D’abord dans l’accélération du rythme de la numérisation dans beaucoup de domaines. «Une tendance clé.» Philipp Mueller constate également une progression de la demande d’infrastructures vertes et durables. «Les technologies sont devenues moins chères et éprouvées et, bien sûr, de nombreux pays veulent réduire leur dépendance à l’égard de l’énergie et des combustibles fossiles. Les thèmes de l’énergie et de l’indépendance énergétiques vont devenir de plus en plus importants pour les investisseurs.»

Et selon lui, la guerre en Ukraine va faire accélérer le mouvement. Une guerre qui pourrait, «pour un certain temps», faire passer au second plan les préoccupations de développement durable.

La pandémie du Covid a accéléré la demande d’investissements sociaux, «un domaine jusqu’alors peu considéré par les investisseurs».

La troisième tendance est celle de la demande accrue de ce type d’investissements émanant tant des investisseurs privés qui cherchent à donner du sens à leur agent que des investisseurs institutionnels.
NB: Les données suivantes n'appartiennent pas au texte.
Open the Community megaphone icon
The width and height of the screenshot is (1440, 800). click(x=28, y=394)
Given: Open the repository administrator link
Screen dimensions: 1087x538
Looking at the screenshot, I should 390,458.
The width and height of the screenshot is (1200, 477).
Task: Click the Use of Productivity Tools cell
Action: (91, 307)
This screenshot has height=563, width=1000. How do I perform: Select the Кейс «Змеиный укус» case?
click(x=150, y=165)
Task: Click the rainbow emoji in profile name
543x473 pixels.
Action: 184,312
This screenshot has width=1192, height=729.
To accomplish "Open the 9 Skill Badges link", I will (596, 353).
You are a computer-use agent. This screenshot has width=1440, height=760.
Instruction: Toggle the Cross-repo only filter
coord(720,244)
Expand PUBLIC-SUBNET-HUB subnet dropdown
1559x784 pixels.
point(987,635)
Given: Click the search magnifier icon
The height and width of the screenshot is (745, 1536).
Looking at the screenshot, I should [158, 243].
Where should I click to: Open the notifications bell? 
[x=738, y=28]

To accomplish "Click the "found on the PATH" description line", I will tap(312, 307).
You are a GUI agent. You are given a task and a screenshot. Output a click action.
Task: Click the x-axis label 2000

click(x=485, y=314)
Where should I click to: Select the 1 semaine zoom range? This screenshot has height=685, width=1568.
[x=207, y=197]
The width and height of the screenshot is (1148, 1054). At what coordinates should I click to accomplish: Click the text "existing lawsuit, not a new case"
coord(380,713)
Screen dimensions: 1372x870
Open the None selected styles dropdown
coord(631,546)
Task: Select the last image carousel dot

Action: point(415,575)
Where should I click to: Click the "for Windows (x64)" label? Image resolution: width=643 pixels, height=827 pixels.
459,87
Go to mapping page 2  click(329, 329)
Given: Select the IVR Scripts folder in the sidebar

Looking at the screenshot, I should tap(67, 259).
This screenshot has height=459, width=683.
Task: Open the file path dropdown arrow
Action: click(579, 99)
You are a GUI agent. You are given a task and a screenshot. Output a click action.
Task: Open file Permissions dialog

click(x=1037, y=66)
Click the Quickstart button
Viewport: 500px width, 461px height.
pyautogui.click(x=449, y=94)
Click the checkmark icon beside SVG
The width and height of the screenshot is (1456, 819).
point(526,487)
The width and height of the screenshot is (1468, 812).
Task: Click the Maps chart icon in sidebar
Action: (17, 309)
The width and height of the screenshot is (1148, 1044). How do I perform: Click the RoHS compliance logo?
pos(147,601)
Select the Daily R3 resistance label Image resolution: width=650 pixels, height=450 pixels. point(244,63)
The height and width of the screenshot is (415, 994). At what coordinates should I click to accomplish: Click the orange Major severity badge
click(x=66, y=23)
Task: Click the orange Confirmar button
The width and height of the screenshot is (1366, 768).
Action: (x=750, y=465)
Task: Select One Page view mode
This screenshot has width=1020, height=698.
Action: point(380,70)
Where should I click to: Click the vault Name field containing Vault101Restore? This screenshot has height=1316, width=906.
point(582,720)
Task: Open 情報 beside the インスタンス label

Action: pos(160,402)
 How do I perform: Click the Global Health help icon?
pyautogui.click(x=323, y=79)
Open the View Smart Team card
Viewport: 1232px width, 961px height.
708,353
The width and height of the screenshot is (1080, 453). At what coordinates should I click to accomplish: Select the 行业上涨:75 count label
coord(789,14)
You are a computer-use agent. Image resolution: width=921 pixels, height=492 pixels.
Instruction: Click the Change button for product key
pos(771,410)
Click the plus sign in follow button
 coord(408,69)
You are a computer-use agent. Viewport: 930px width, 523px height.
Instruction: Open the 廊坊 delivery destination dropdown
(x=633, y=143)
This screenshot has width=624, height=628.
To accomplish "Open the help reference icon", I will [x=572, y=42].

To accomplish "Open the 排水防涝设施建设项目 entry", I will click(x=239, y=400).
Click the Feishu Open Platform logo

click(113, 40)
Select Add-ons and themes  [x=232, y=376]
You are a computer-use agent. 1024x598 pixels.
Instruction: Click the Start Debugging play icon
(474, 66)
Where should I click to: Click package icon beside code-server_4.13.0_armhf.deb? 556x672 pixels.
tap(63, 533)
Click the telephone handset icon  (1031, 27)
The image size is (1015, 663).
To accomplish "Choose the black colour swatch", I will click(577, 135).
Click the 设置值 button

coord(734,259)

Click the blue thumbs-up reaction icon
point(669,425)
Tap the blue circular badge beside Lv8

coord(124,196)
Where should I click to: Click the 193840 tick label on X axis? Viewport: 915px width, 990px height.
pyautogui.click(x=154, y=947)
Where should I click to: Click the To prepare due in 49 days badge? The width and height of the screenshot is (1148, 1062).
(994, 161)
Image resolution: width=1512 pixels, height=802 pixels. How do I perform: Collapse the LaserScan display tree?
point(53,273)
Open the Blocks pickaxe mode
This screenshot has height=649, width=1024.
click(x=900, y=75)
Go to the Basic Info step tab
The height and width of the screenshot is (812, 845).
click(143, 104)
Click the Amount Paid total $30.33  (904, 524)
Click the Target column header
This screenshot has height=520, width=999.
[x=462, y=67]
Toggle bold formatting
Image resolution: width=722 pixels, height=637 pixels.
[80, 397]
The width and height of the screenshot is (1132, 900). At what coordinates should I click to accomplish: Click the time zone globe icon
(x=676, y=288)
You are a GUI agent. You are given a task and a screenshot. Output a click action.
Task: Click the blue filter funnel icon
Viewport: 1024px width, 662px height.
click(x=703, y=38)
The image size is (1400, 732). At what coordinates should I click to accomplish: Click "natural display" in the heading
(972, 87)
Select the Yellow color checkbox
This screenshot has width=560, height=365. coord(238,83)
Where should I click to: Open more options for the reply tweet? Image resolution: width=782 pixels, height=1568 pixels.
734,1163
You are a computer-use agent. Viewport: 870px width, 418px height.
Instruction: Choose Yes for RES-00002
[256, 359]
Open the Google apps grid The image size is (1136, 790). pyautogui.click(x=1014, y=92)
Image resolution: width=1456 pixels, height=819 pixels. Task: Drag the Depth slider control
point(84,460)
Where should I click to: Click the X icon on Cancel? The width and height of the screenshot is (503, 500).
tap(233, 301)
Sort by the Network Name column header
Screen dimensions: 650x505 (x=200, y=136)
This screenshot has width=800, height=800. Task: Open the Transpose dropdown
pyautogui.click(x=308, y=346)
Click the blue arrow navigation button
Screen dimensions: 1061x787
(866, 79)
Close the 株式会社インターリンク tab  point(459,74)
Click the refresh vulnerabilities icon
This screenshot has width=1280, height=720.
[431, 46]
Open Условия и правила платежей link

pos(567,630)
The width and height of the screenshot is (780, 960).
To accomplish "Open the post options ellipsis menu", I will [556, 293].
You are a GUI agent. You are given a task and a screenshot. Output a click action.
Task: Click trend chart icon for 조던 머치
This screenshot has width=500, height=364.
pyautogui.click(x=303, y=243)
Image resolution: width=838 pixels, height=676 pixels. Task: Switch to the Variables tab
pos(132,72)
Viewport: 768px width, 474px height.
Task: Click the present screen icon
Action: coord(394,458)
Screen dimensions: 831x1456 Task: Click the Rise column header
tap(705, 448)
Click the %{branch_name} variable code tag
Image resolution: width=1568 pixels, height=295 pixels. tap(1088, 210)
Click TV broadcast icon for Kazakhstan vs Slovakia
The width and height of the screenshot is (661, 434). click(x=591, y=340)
La diversification opérée vers les marchés privés permet également de bénéficier d’un intérêt accru de la part d’investisseurs soucieux de diversifier leurs expositions et de se décorréler des marchés publics.

Une méthodologie éprouvée

Comment BlueOrchard concilie-t-il rentabilité et impact? «La chose la plus importante est d’avoir des gens sur le terrain pour trouver le bon projet sur le marché. Prenez les infrastructures: les besoins sont évidents lorsque vous voyagez dans nos pays cibles et les retours potentiels financiers et sociaux apparaissent comme évidents.» Ce qui n’empêche pas une approche d’investissement très structurée. «Notre approche est agnostique de tout indice», insiste Philipp Mueller. «Nous sommes très équilibrés en ce qui concerne l’aspect risque/rendement de l’actif et la dimension impact. Nous avons notre propre équipe qui a développé ces 20 dernières années sa propre grille de mesure d’impact environnemental et social. Nous sommes d’ailleurs en pointe sur ce sujet et nous avons contribué à la plupart des méthodologies qui existent. Notre méthodologie de mesure d’impact est vraiment une de nos forces.»